Bien qu’à ce stade les AVC de nos patients restent cryptogéniques, l’apparition d’un gros caillot dans le segment M1 du patient A et de thrombus dans plusieurs branches insulaires trouvés chez le patient B – ainsi que les territoires de gros vaisseaux se restreignant sur l’IRM cérébrale pondérée en diffusion – suggèrent tous une étiologie embolique. Ceci, associé à des rapports antérieurs d’événements cardiaques indésirables graves tels que des tachyarythmies et des infarctus du myocarde avec la consommation d’épices, suggère la possibilité d’une étiologie cardioembolique, en particulier en raison de l’absence de toute pathologie artérielle cervicale ou intracrânienne pour expliquer des mécanismes alternatifs.

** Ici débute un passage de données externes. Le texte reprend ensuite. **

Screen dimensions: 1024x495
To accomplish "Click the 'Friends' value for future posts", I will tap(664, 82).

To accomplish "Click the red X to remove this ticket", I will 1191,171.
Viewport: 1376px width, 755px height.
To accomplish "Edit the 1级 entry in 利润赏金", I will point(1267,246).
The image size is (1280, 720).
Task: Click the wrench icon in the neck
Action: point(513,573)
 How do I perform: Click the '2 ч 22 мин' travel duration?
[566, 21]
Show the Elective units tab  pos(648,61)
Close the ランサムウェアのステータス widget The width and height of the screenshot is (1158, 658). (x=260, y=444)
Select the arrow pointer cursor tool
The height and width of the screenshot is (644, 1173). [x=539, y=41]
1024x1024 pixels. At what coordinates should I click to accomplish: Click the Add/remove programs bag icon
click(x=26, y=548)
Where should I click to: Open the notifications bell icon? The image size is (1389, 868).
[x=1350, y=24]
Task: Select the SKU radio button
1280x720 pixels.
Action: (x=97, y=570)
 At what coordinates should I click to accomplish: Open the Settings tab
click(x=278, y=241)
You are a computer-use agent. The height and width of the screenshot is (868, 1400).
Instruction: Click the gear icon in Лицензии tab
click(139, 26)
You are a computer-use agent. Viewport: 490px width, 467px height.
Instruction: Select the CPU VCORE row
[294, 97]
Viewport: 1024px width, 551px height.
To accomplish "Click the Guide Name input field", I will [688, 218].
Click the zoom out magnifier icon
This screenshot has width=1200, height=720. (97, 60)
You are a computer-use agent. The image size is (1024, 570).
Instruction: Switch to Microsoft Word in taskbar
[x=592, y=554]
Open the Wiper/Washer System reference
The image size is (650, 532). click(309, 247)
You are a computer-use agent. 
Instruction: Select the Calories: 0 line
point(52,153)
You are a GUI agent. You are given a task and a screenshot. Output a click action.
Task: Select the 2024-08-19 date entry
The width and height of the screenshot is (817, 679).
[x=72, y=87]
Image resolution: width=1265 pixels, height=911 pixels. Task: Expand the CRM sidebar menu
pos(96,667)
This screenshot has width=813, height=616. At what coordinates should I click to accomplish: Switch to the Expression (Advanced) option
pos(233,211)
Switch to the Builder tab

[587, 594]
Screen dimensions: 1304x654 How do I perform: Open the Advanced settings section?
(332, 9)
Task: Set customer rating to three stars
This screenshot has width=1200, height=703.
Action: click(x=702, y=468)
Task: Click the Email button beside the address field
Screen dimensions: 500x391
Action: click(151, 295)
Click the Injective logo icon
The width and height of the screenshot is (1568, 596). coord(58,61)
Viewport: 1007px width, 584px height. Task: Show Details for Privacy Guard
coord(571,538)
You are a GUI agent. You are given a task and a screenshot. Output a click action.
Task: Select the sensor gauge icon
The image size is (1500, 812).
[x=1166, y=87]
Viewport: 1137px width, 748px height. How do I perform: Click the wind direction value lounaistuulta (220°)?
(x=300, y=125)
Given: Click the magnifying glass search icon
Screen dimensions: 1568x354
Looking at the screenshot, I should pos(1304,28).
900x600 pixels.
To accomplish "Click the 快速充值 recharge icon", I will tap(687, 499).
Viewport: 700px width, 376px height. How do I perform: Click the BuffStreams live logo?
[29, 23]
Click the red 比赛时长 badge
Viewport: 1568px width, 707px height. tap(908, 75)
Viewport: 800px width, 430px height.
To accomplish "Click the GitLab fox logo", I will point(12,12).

Bien que les deux patients aient été testés positifs au cannabis ordinaire et aient fumé de la marijuana conventionnelle dans le passé, c’est l’épice confirmée par le JWH-018 qui a été fumée peu avant le début de l’AVC ; selon le rapport des patients, chacun s’est procuré l’épice auprès du même fournisseur. Les limites de notre rapport incluent la possibilité que l’épice ne soit pas l’étiologie des AVC de ces frères et sœurs ; qu’un mécanisme génétique non identifié soit responsable étant donné leur relation ; que le moment, l’utilisation et le fournisseur identique de l’épice pour chaque patient soit une coïncidence ; que des toxines non identifiées dans l’épice aient provoqué leurs AVC ; qu’ils aient expérimenté un effet toxique synergique de la marijuana naturelle avec son homologue synthétique JWH-018 ; ou que l’étiologie soit la marijuana elle-même. Bien que la consommation de cannabis ne soit pas conventionnellement associée aux accidents vasculaires cérébraux, de nouveaux rapports de cas décrivent des infarctus cérébraux avec une consommation importante de marijuana10, en particulier après un infarctus du myocarde et généralement peu après avoir fumé la marijuana. Sans coïncidence, l’augmentation de l’intérêt pour les accidents vasculaires cérébraux liés à la marijuana s’est produite simultanément avec une augmentation de l’utilisation de l’épice, qui est indétectable dans les études toxicologiques conventionnelles.
Les neurologues, les internistes, le personnel des services d’urgence et les premiers intervenants devraient connaître l’association de l’épice avec les crises, l’infarctus du myocarde et maintenant peut-être l’accident vasculaire cérébral ischémique. Il convient d’explorer attentivement les antécédents de consommation d’épices en cas d’événements ischémiques inexpliqués ou de déficits neurologiques focaux. Les dépistages de drogues dans l’urine sont utiles, mais ne permettent pas toujours de détecter les nouveaux composés, et les tests spécifiques à la marijuana synthétique sont utiles. Les agences gouvernementales et les législateurs devraient continuer à développer des stratégies pour identifier et réglementer correctement ces composés potentiellement dangereux.